Bitcoin is currently below its 200-week moving average, which has only happened four times throughout the history of bitcoin, and marks significant cyclical bottoms, but none has happened during the unique economic situation we are in today. Although today and last weekend will probably look like the best accumulation opportunities in five years, it is difficult to conclude that the worst is over, and that it is only up here, with potentially more cryptocurrency-native contagion and macro headwinds ahead. Regardless of the ugly macroeconomic backdrop (which the market has undoubtedly priced in over the past six months), a simple look at the 200-week moving average to build a bitcoin accumulation framework has served former market participants extremely well.
Derivative Market Shenanigans
Our problems last week were completely focused on the cryptocurrency-native contagion that took place, as there was panic throughout the industry about whether various counterparties were solvent, and whether funds on different platforms were safe for users / depositors.

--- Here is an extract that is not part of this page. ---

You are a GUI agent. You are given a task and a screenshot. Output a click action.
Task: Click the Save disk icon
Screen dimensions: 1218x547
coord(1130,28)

Read last week’s issues here:
While much of the sales were driven by forced sales due to loans secured by DeFi protocols (or the fear of this), the derivatives market on centralized exchanges also deserves a closer look, as it still plays an important role in the movement to the short / medium market. term.
As prices fell below $ 20,000 for bitcoin and $ 1,000 for ether, the perpetual swap futures exploded, and funding rates plummeted.

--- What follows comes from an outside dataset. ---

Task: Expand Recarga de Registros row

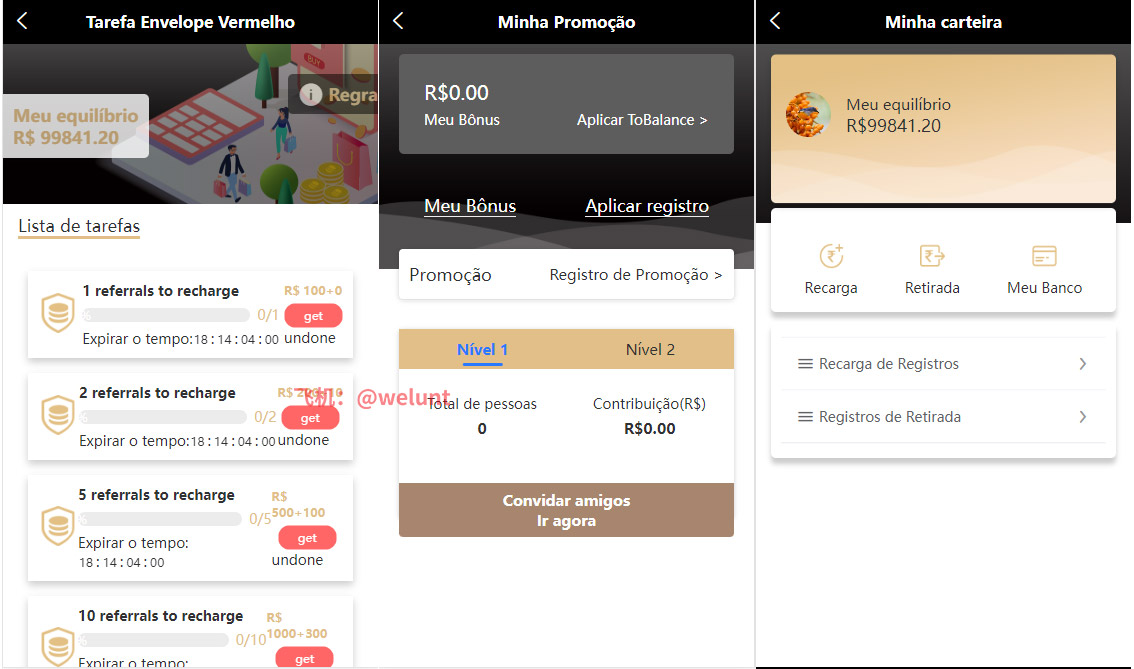Action: 943,364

In layman’s terms, this means that as markets fell, derivatives traders pushed prices lower with an increasing amount of borrowed capital, with negative financing rates showing that perpetual futures contracts led the way down.
When the price reached the middle of $ 17,000 and found a bid, late shorts found themselves offside, forcing buyers higher as the market quickly turned around and flew back to the $ 20,000 level before the weekend was over. There is no free lunch in the market, and the bitcoin market has a way of punishing all undisciplined / over-leveraged market participants through its infamous volatility. These derivative market data lead us to the conclusion that the rise back to $ 20,000 more was a function of shorts coverage.
It should be noted that one of the clear signs of a bitcoin bottom is a strongly short-circuited market, and comparing the derivatives market data with previous years shows that that period may soon be upon us.
A strong short-circuited bitcoin derivatives market is a market that is ready to fly higher, and although we saw a strong reversal above $ 20,000 due to a squeeze on short positions over the weekend, the worst may not have come yet.
Persistent periods of negative financing for perpetual futures and backwardation (futures price below spot price) are two of the biggest signs of a market that is ready for reversal to the upside.
While short positioning has been more frequent and more severe in recent days than it has been in the last six months, deeper levels of negative financing over long periods of time are what you should look for during a true market cycle bottom (when analyzing previous low cycle).